_TASK GOAL:_
A single stretch of the material below is to be transcribed exactly, starting at the line with "You are a computer-use agent. The image" and ending after the line with "Open Anca Dumitrescu's profile picture".

_DATA EXTRACT:_
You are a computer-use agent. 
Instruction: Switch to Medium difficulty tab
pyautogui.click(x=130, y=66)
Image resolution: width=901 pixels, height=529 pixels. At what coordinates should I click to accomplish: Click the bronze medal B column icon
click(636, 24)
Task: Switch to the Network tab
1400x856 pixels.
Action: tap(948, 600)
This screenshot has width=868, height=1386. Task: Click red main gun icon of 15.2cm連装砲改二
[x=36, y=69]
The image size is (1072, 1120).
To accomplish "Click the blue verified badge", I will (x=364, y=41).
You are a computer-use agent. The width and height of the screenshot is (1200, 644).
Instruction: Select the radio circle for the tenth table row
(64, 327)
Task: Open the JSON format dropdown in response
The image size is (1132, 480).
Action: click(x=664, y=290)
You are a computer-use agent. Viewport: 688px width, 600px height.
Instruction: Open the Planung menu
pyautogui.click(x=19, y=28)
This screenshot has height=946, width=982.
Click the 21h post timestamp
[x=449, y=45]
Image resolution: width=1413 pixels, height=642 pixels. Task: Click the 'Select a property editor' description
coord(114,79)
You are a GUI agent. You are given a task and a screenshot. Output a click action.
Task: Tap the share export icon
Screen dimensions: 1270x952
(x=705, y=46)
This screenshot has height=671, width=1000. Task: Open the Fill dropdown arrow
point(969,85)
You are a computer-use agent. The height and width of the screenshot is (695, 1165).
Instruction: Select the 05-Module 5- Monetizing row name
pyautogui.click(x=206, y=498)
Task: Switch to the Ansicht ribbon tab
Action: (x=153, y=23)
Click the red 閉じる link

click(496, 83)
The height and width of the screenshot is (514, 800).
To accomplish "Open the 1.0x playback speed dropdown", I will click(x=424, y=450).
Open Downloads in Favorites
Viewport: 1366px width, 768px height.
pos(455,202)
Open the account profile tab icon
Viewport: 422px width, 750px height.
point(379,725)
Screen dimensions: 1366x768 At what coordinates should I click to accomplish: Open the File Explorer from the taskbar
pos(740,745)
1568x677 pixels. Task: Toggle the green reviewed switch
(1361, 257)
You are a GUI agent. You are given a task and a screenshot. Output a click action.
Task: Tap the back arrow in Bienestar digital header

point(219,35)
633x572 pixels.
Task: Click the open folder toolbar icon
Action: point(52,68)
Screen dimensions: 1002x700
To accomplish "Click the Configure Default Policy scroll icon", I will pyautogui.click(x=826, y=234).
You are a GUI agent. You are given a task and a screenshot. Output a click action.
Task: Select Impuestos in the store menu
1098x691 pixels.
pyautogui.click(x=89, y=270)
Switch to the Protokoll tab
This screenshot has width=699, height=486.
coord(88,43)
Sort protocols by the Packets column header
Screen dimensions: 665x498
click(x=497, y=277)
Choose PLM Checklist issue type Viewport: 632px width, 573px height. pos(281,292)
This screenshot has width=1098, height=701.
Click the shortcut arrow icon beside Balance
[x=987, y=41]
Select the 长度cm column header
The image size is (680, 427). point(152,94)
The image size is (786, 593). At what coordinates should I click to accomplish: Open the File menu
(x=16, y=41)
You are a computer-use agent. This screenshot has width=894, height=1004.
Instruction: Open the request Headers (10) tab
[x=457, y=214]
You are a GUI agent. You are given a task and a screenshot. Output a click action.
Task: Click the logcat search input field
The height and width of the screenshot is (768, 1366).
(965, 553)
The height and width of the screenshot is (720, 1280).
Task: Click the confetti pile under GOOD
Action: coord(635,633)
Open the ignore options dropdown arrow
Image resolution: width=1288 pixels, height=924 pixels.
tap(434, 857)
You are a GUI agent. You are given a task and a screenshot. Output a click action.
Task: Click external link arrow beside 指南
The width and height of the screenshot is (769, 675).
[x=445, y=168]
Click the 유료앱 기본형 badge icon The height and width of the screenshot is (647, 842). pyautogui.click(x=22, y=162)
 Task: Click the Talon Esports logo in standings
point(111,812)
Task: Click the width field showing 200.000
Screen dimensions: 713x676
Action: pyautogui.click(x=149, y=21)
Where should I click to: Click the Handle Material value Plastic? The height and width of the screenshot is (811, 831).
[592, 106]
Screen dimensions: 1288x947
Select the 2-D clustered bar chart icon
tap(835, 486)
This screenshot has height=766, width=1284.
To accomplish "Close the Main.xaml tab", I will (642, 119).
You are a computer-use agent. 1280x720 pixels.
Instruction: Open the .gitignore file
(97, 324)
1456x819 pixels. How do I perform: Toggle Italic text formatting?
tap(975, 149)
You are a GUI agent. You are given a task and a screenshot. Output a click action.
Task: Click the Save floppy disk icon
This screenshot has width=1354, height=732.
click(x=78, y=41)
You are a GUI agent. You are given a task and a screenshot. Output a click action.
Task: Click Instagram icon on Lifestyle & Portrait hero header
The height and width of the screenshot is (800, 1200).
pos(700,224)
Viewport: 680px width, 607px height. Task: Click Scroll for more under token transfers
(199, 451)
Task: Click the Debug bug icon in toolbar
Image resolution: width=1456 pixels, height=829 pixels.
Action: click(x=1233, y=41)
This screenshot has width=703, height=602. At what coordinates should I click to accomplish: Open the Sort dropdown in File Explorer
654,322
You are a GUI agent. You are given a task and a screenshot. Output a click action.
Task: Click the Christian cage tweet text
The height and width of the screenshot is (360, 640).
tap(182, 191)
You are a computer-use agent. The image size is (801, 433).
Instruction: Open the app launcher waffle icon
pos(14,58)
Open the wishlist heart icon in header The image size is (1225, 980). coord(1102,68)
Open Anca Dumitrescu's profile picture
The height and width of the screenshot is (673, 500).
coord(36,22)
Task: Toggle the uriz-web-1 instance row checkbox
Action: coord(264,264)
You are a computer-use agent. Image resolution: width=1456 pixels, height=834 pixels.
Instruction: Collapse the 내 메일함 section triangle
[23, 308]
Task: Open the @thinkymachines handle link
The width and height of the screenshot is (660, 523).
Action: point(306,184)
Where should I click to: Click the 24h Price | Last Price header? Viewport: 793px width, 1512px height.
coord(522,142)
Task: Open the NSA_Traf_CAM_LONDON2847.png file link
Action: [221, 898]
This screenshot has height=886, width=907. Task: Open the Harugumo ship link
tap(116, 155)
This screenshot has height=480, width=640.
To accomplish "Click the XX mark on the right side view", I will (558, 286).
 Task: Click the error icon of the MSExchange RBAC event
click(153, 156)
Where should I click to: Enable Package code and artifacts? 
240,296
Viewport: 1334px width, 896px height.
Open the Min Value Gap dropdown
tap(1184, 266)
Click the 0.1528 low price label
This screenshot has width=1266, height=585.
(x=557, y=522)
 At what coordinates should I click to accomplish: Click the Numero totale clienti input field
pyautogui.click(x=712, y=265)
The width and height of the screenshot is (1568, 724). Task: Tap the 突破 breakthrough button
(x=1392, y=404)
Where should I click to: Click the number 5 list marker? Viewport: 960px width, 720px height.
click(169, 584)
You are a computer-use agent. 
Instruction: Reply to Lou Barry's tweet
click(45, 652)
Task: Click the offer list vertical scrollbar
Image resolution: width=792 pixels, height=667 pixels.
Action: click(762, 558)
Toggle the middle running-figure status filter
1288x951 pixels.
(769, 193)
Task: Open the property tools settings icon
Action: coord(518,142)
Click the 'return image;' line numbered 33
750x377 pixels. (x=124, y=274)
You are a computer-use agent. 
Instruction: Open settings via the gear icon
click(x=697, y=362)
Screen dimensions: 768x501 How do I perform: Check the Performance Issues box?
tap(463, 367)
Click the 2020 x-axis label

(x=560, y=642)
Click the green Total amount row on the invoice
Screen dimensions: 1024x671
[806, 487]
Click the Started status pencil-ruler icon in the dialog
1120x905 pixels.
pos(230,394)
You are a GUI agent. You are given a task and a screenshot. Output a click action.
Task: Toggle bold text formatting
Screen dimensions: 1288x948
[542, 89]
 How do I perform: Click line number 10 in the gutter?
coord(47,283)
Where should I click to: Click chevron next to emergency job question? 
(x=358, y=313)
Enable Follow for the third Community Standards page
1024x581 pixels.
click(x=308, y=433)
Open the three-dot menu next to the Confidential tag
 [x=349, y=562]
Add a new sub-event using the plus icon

_EXERCISE SOLUTION:_
You are a computer-use agent. The image size is (801, 433).
Instruction: Open the app launcher waffle icon
pos(14,58)
Open the wishlist heart icon in header The image size is (1225, 980). coord(1102,68)
Open Anca Dumitrescu's profile picture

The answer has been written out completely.